The electrical properties of composite materials have been thoroughly investigated recently for the detection and monitoring of damage in carbon fiber-reinforced polymers (CFRPs) under mechanical loading. Carbon nanotubes are incorporated in the polymer matrix of CFRPs for the enhancement of their electrical properties. The electrical properties have shown to be sensitive to the damage state of the material and hence their monitoring provides the profile of their structural deterioration. The aim of the paper is the cross-validation and benchmarking of an electrical potential change monitoring (EPCM) technique against acoustic emission (AE) and lock-in thermography (LT). All techniques successfully identified damage and its propagation.

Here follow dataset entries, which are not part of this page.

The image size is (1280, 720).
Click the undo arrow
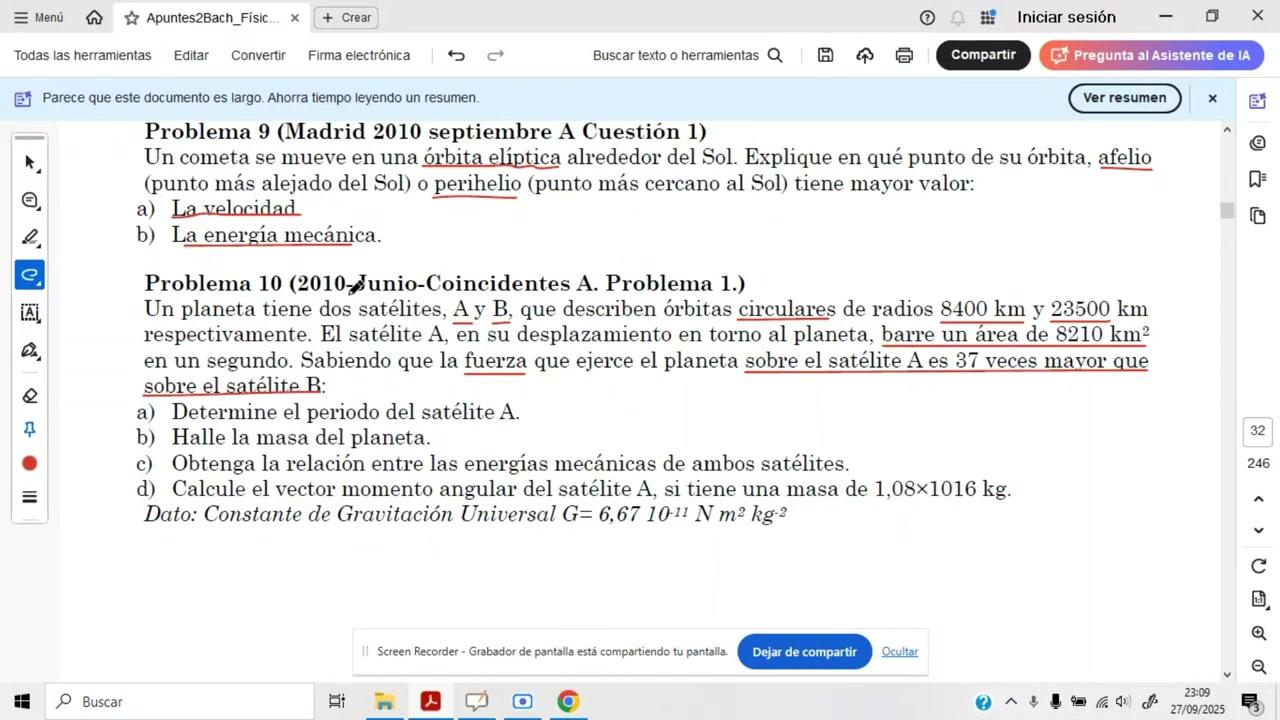coord(456,55)
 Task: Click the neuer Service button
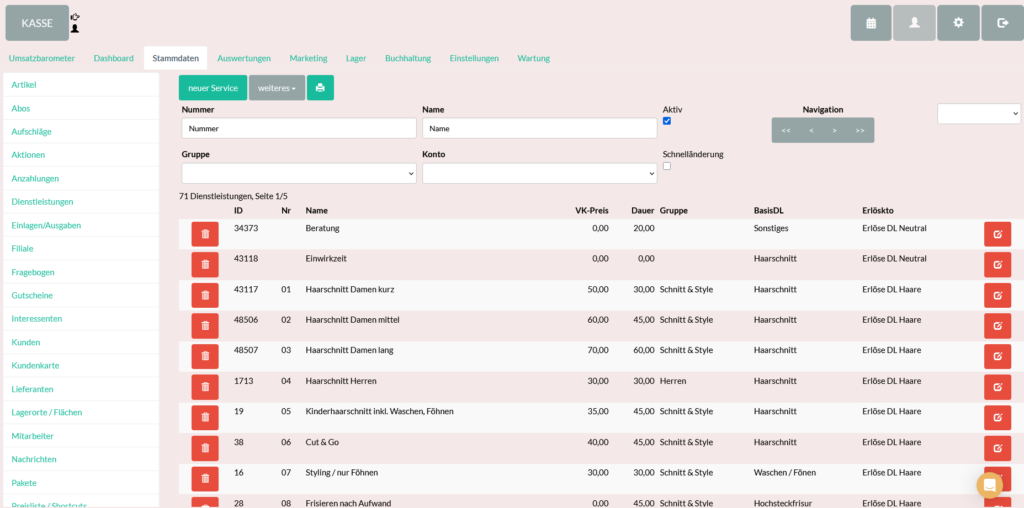(x=213, y=88)
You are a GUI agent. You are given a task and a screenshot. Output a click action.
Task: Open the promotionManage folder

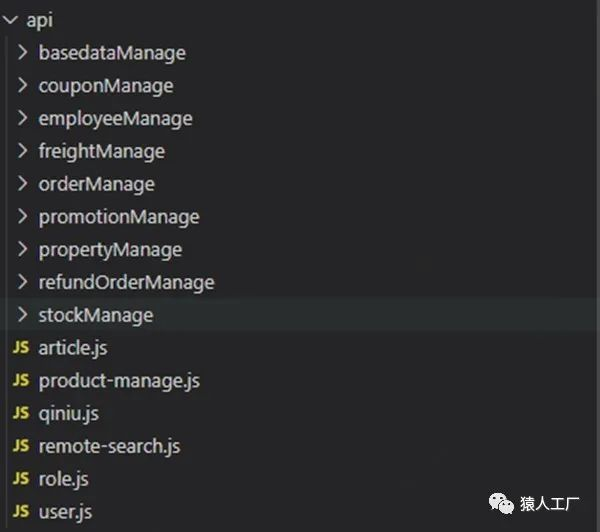[119, 217]
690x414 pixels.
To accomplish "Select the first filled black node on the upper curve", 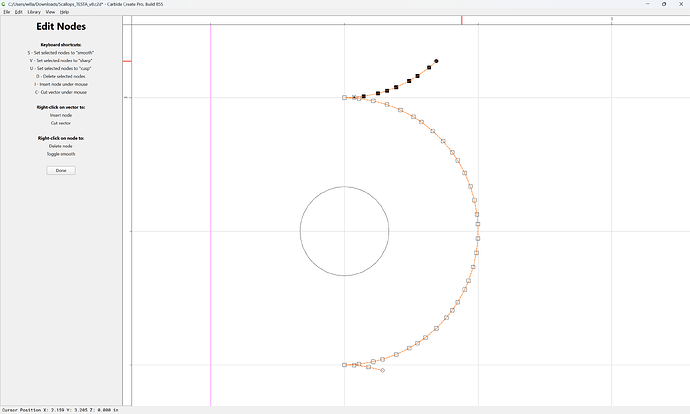I will click(363, 96).
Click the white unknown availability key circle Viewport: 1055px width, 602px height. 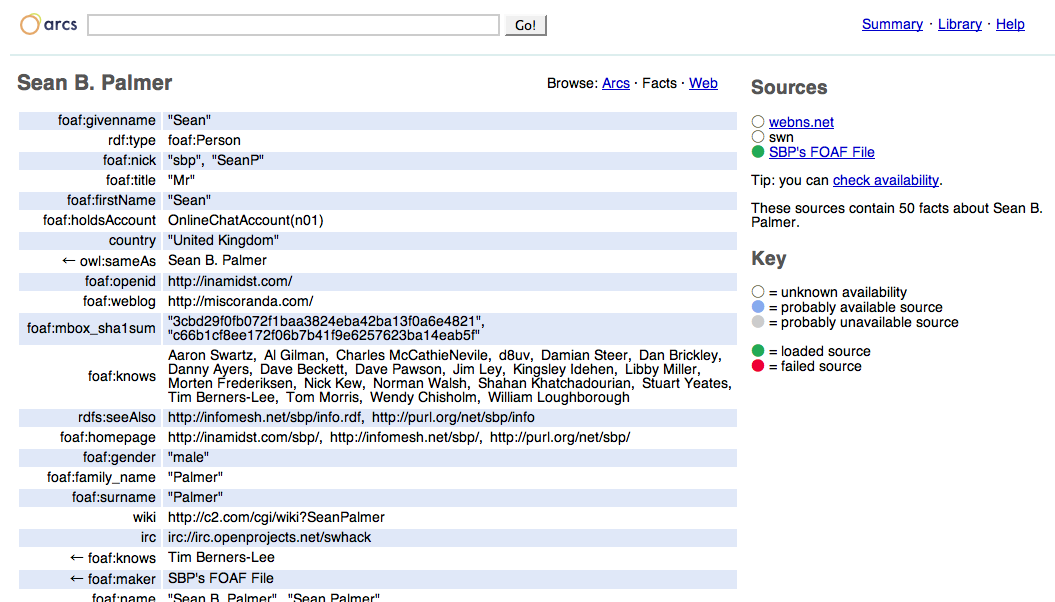click(x=758, y=292)
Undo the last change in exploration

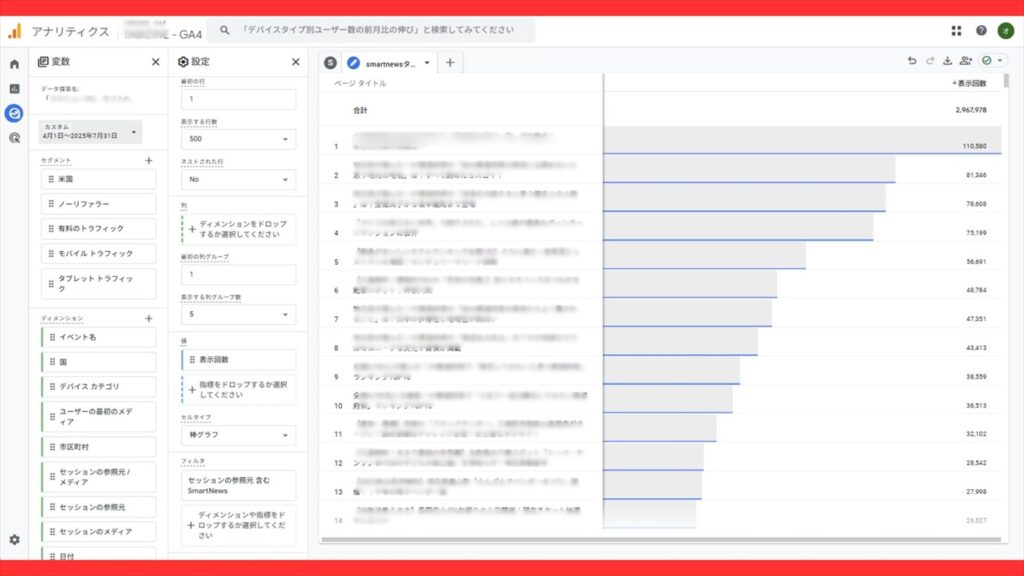[x=911, y=62]
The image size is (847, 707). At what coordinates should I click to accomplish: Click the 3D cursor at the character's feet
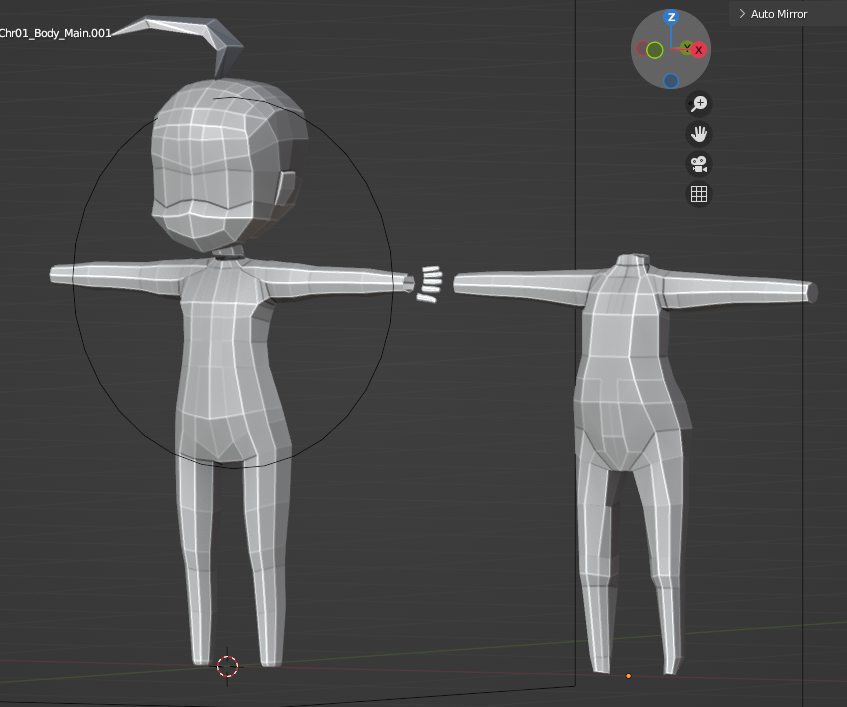pyautogui.click(x=228, y=666)
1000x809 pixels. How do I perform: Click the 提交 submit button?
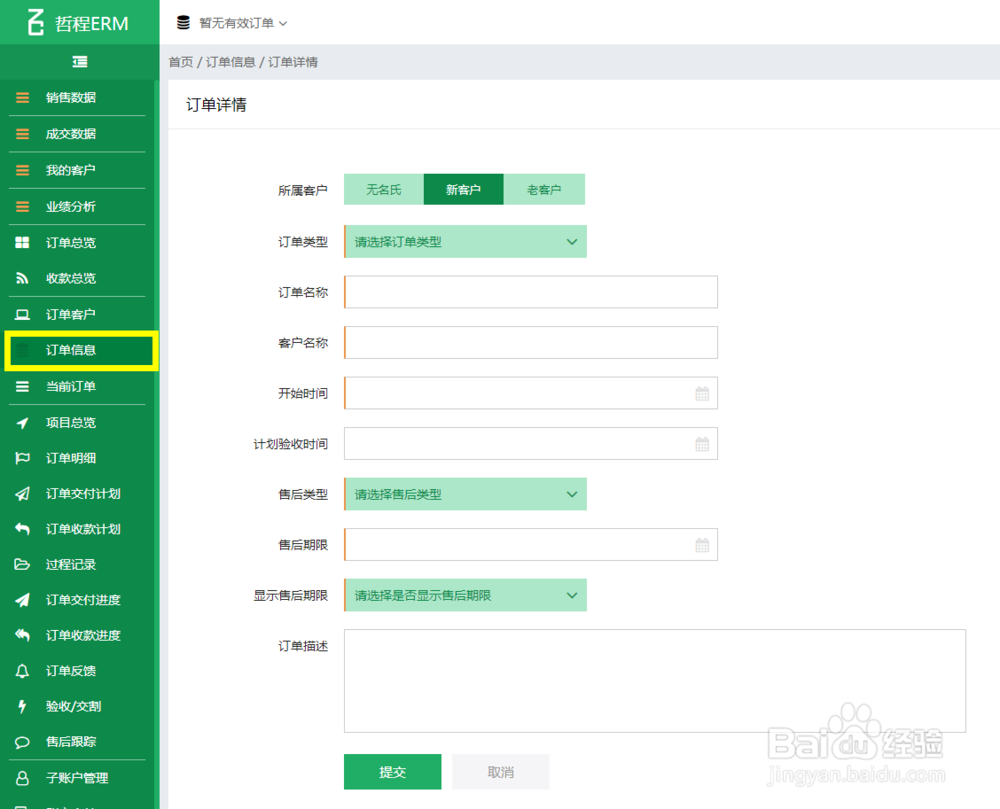pos(392,771)
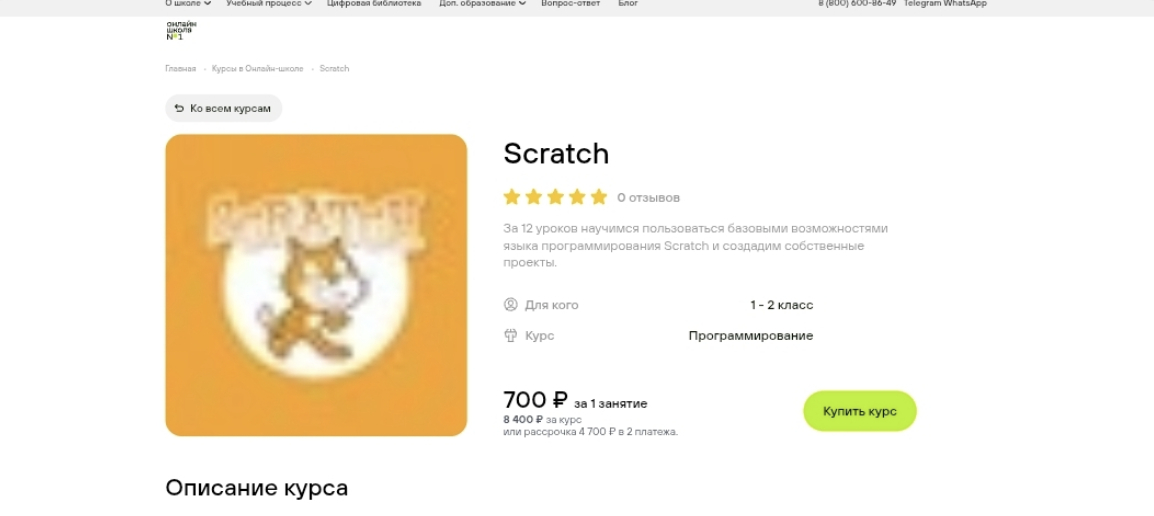Click the back arrow icon in Ко всем курсам
Viewport: 1154px width, 516px height.
point(179,108)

Thermography was more efficient in quantifying damage and describing dynamically the debond topology, as it provided full 2D imaging of the debond in real time. EPCM was successful in providing quantitative information on debond propagation and its directionality. AE provided consistent information on damage propagation. All techniques identified three stages in the fatigue life of the interrogated coupons. The representation of the fatigue behavior as a function of life fraction, the correlation of AE data with EPCM and LT data, and most importantly the consistent behavior of all tested coupons allowed for both the direct and indirect cross-correlation of all employed methodologies, which consistently identified all aforementioned fatigue life stages.